Items from a data source:
-----
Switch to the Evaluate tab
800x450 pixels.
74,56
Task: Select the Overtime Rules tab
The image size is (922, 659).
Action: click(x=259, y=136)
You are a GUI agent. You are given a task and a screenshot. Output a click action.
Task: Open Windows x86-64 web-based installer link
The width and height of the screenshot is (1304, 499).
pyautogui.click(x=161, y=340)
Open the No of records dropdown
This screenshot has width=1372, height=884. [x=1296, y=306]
-----
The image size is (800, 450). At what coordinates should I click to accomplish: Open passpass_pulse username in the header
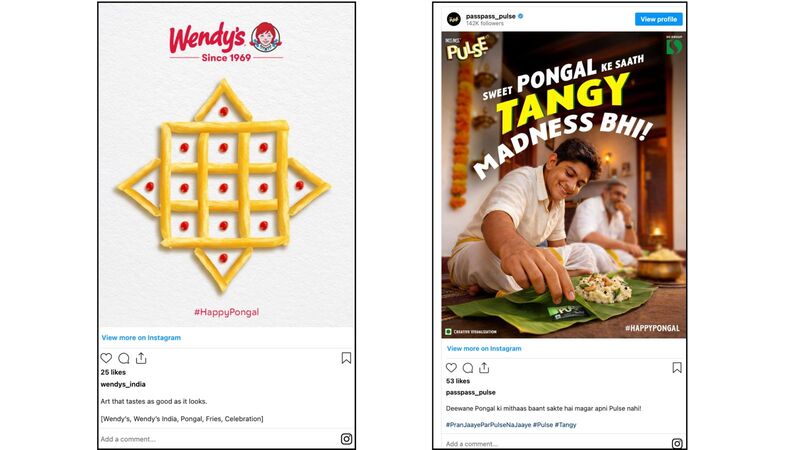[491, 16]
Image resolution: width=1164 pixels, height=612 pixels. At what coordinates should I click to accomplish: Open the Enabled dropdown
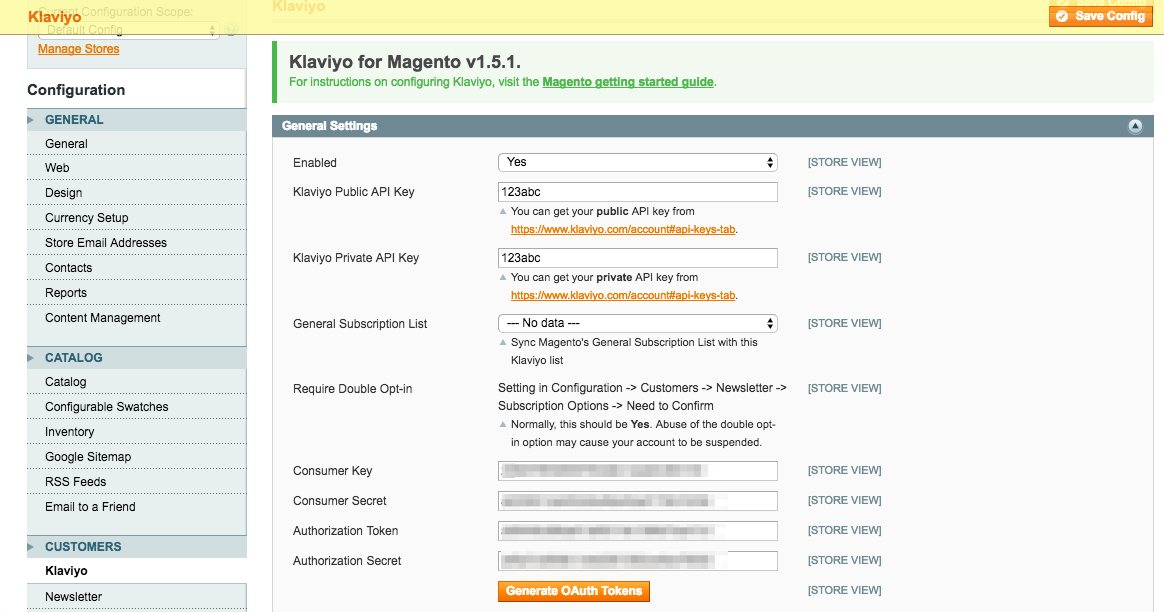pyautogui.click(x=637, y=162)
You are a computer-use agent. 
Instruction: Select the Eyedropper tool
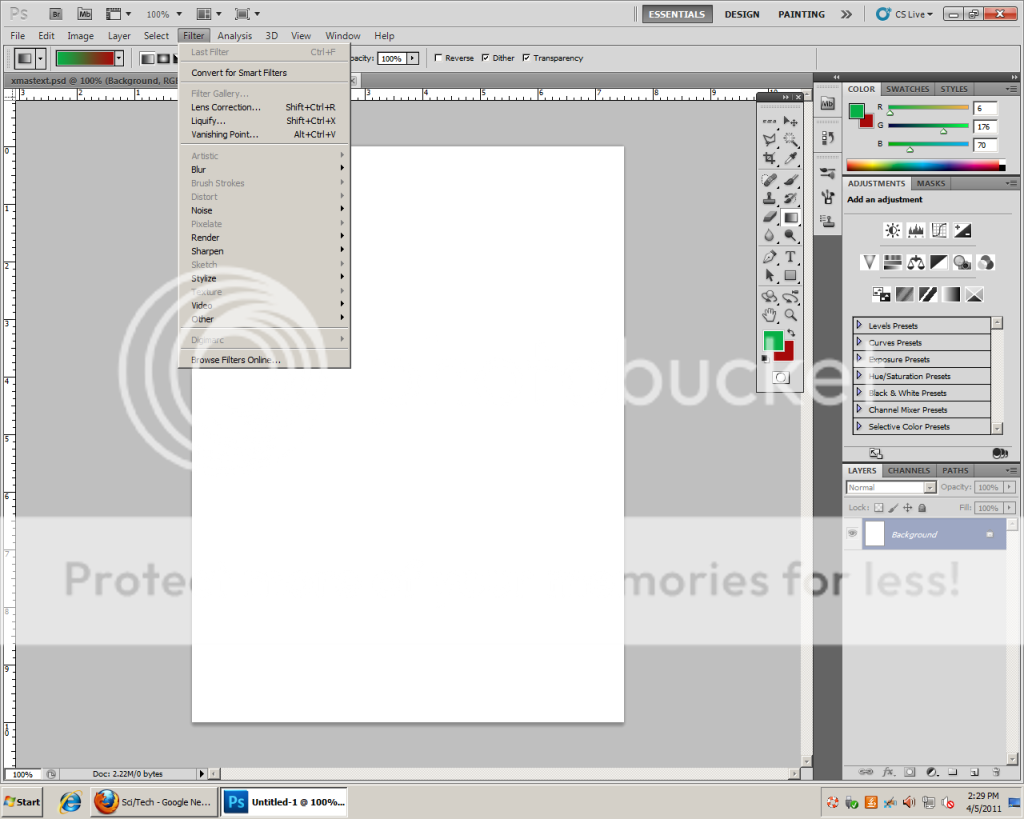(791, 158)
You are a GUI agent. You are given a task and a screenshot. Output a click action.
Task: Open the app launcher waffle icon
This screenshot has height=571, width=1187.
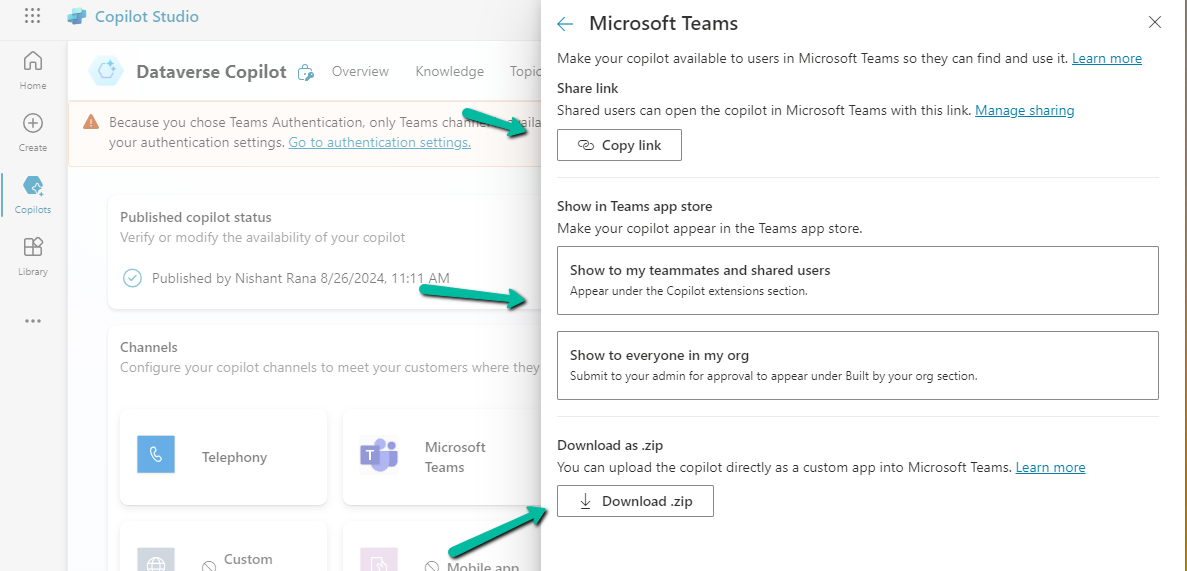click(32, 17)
-----
Work required
Retype exactly the lines of the data above that fall between the line with "Task: Select the Overtime Rules tab" and the line with "Task: Open Windows", inclusive, and add nothing.

Answer section
Task: Select the Overtime Rules tab
The image size is (922, 659).
Action: click(x=259, y=136)
You are a GUI agent. You are given a task and a screenshot. Output a click action.
Task: Open Windows x86-64 web-based installer link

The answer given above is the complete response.